Там он и познакомился с Машей.

К обитателям коммуны приходили гости, друзья, приятели, знакомые девушки. Юные студентки, домашние девочки, прибегали вдохнуть воздух свободы, попробовать богемного житья. Несомненно, богемный дух переполнял мастерскую, струился изо всех щелей, аж стекла запотевали. Нет, ничего криминального там не происходило. И по большому счету ничего интересного тоже. Но первое впечатление тусовка производила, особенно на неокрепшие девичьи умы.

Машу в «Мневники» затащила подружка. Она с таким восторгом описывала коммуну и ее обитателей, что Маше стало ужасно интересно посмотреть своими глазами.

Она и пошла.

Потом Маша любила вспоминать то время, время зарождения ее первой и единственной любви.

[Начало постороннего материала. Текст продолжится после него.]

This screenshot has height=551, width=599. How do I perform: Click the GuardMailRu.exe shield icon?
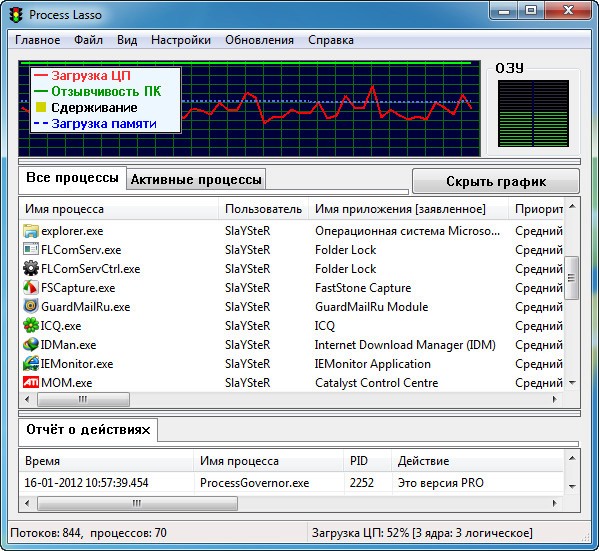tap(31, 306)
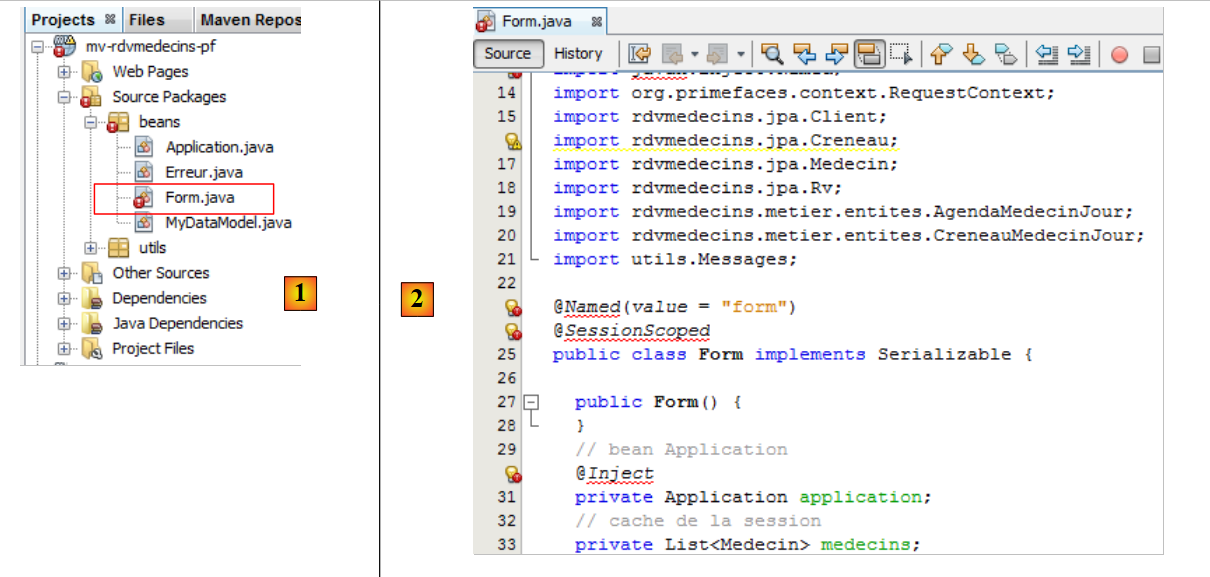Click Find Previous Occurrence icon
This screenshot has height=577, width=1210.
point(804,54)
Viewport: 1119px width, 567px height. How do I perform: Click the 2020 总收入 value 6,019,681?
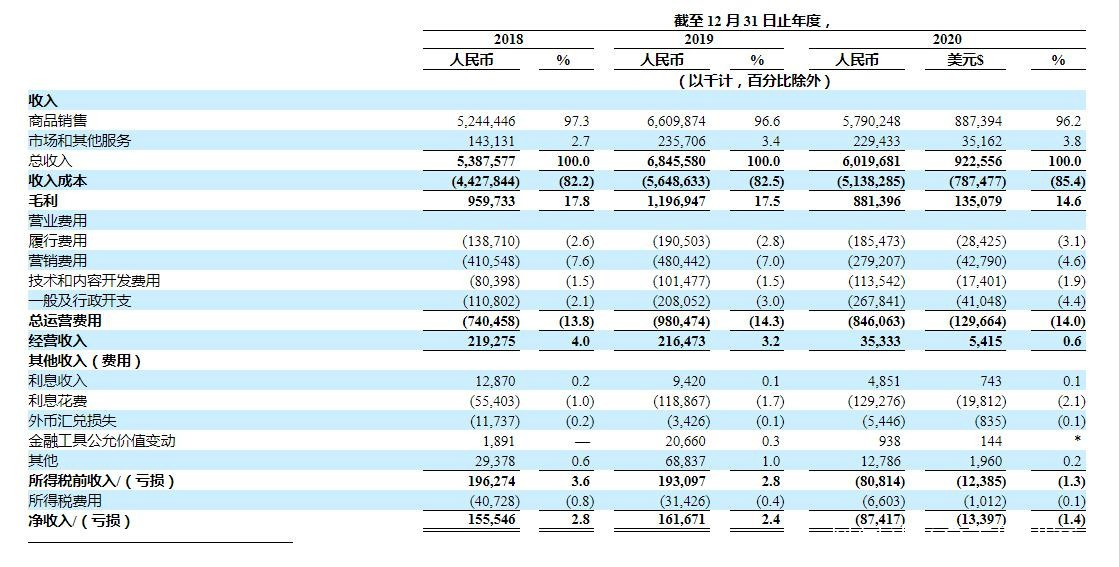click(871, 161)
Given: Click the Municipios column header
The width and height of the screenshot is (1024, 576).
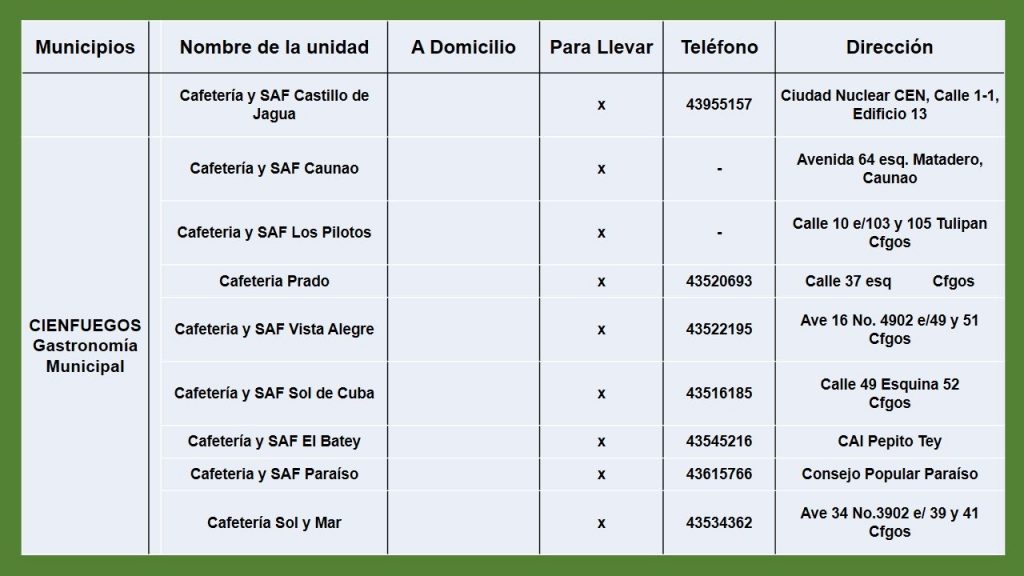Looking at the screenshot, I should 85,47.
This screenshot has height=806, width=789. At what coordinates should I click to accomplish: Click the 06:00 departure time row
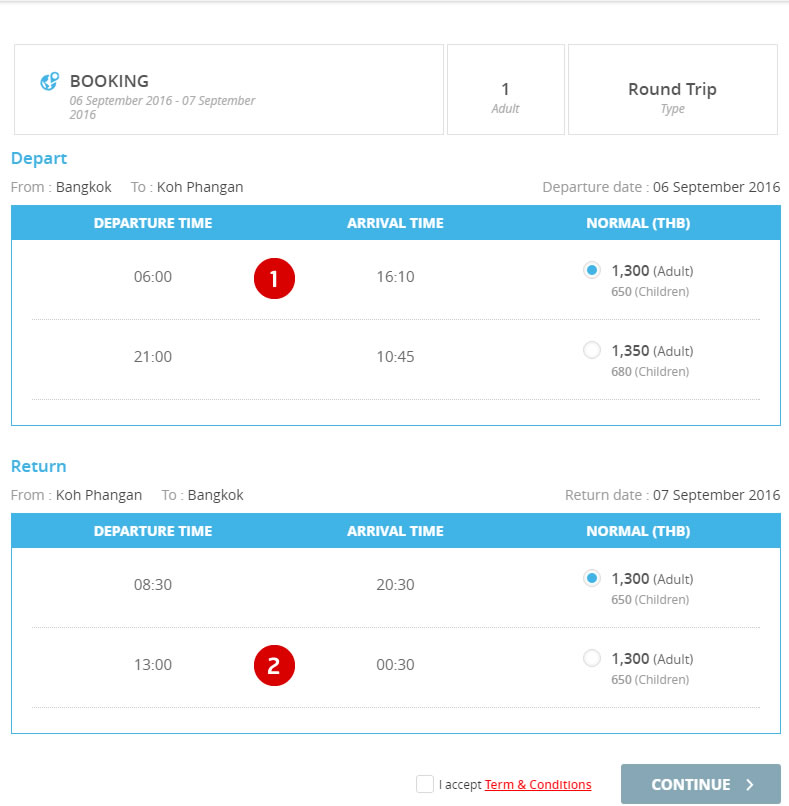[x=153, y=277]
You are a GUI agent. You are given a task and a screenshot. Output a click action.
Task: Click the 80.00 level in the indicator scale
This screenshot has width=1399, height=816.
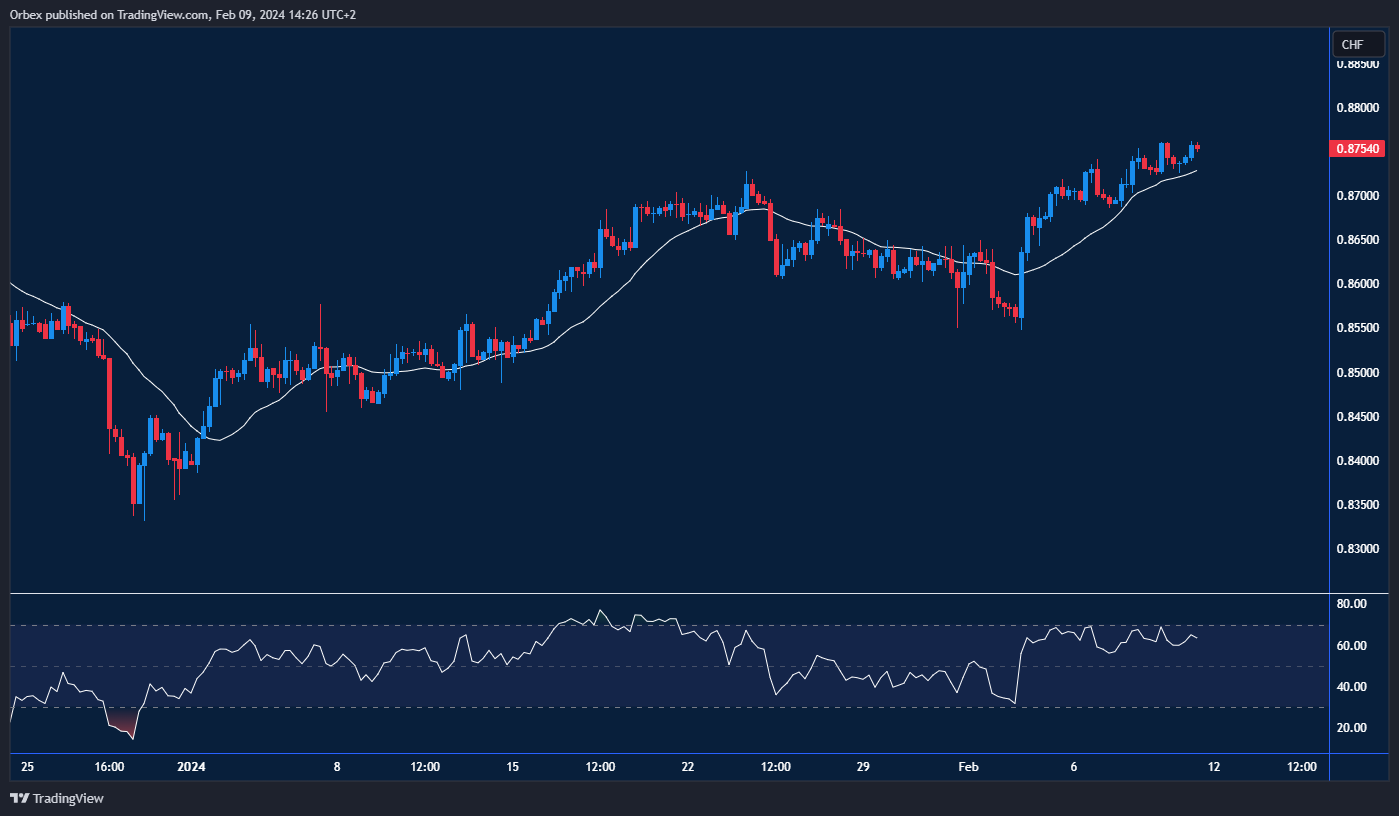click(1350, 603)
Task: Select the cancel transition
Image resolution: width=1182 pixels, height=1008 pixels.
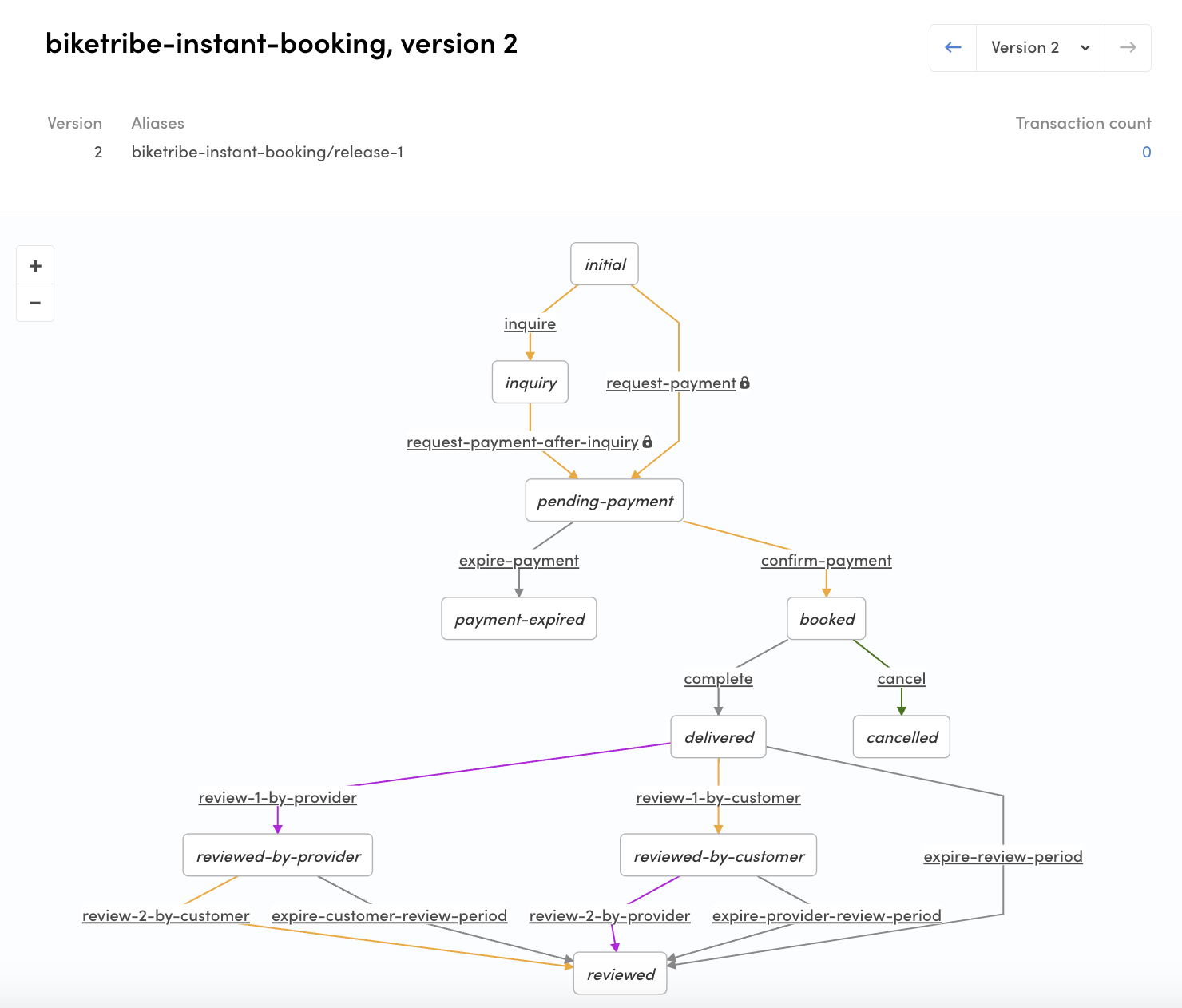Action: click(901, 678)
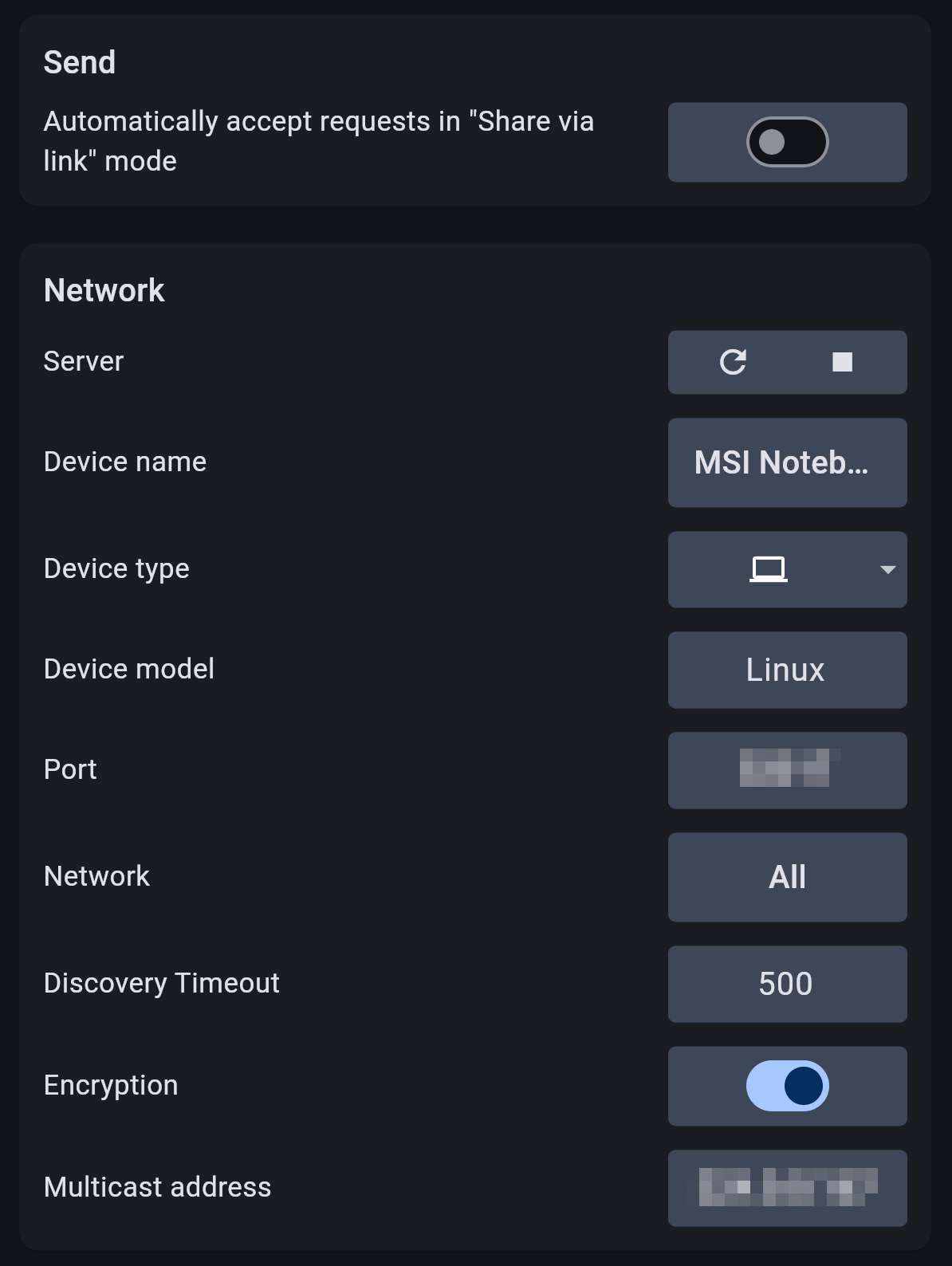952x1266 pixels.
Task: Click the "Multicast address" row label
Action: click(x=158, y=1187)
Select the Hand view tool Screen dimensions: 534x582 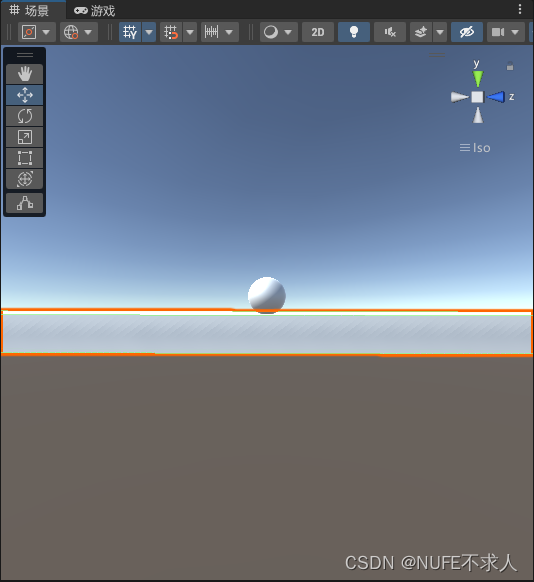tap(24, 74)
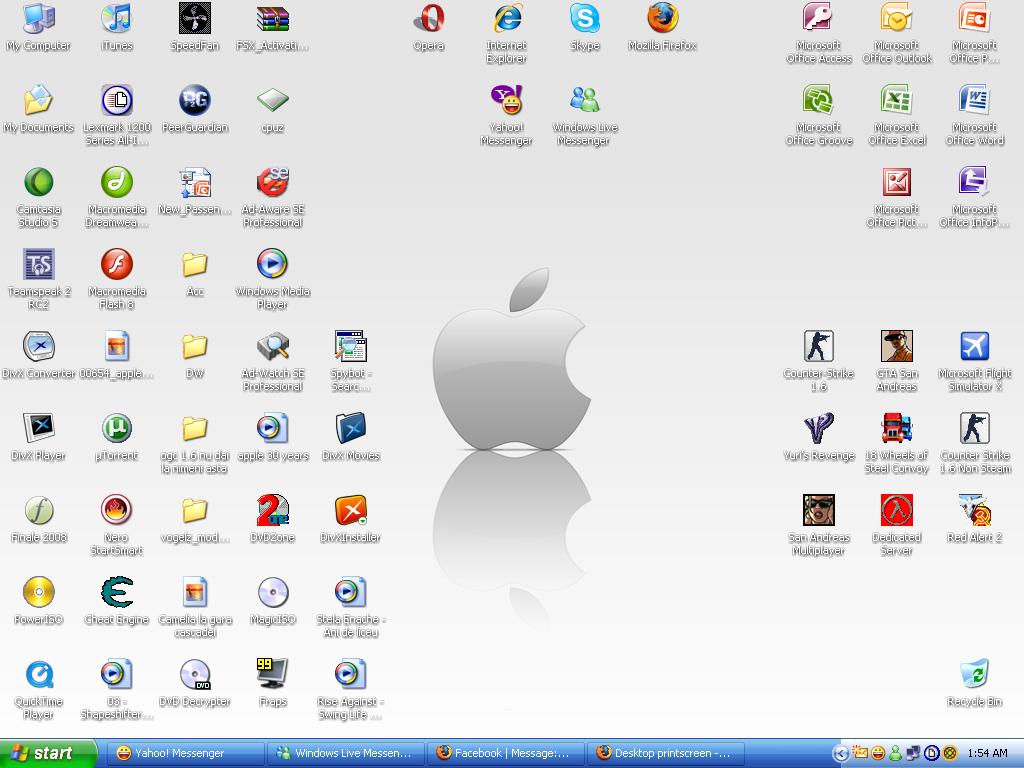This screenshot has height=768, width=1024.
Task: Click the Recycle Bin icon
Action: pos(974,675)
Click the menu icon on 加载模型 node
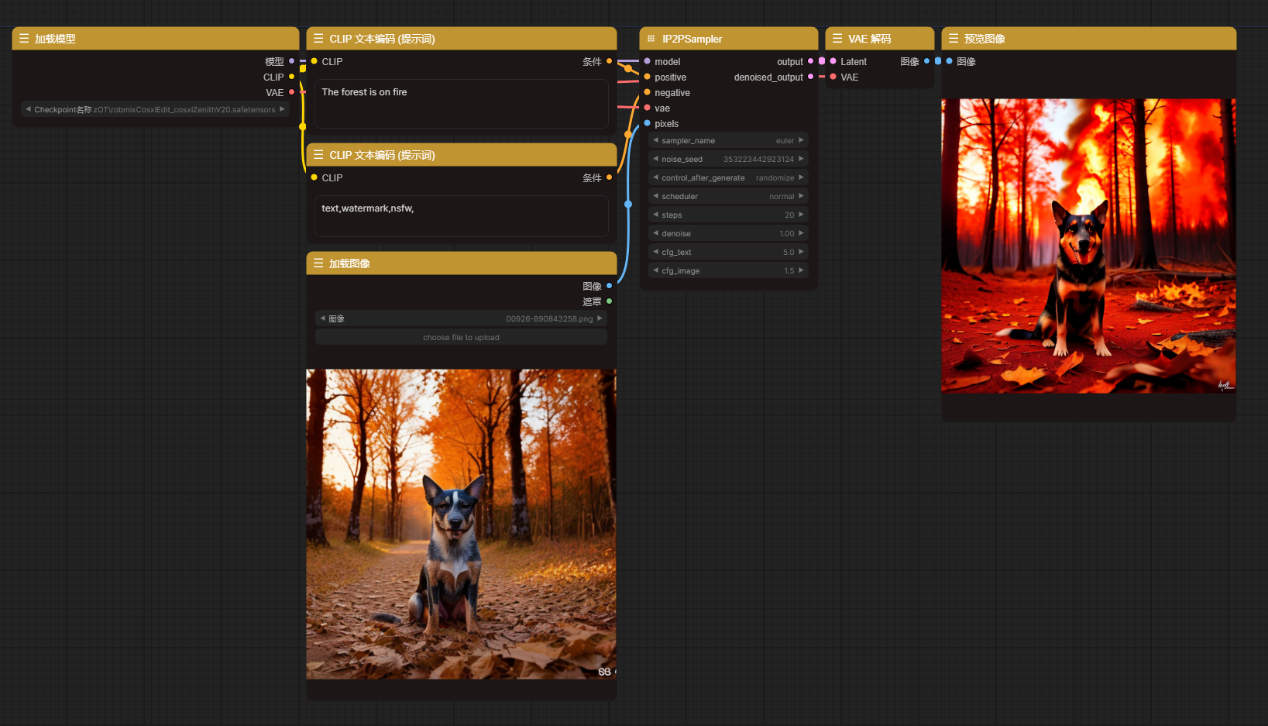 [24, 39]
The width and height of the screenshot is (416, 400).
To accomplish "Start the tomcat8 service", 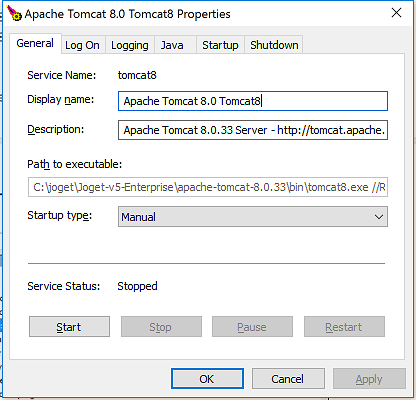I will tap(69, 327).
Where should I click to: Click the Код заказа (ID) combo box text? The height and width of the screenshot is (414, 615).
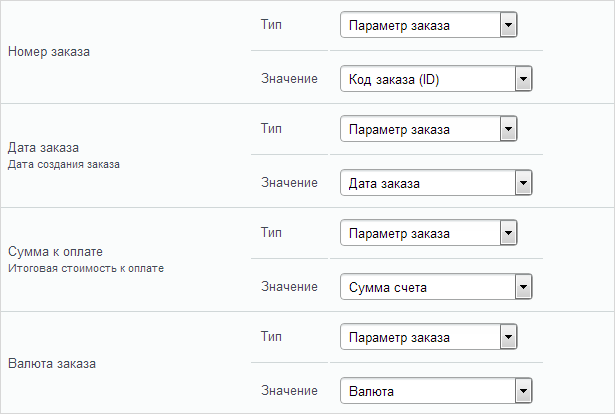394,80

Все, что случилось в тот вечер, помнилось ей очень странным, нереальным… даже метро, хотя ну что странного может быть в обычном московском метро? А вот поди же ты! Потом был троллейбус, идущий бесконечно, и блуждание по темным дворам. Как будто ее заманивали из родного города в некое зазеркалье, параллельный мир. Жутковато… Эта мысль не отпускала. Маша была не рада, что согласилась пойти: слишком уж все это непонятно, подозрительно даже.

Целью путешествия оказался подвал унылого пятиэтажного дома. «Может, уйти?» — но уйти было как-то неловко.

«Кроличья нора, — думала Маша, с замирающим сердцем спускаясь по ступенькам, — или пещера людоеда?»

Подруга долго жала на кнопку звонка. Наконец большая металлическая дверь с лязгом распахнулась.

И никакой кроличьей норы. За дверью помещалась мастерская художника, а то, что это, несомненно, мастерская, подтверждали этюдники, картины в подрамниках, бесчисленные полки по стенам, битком набитые красками, кистями, банками, флаконами, всякой всячиной, которой Маша не знала названия, но явно художественной всячиной.

Помимо художественной атрибутики мастерская была заполнена парнями в растянутых свитерах и такими же, им под стать, девушками. Маша растерялась. На нее никто не обращал внимания, все были чем-то заняты. Парень, который открыл им дверь, лишь бросил «привет» и сразу же растворился среди себе подобных.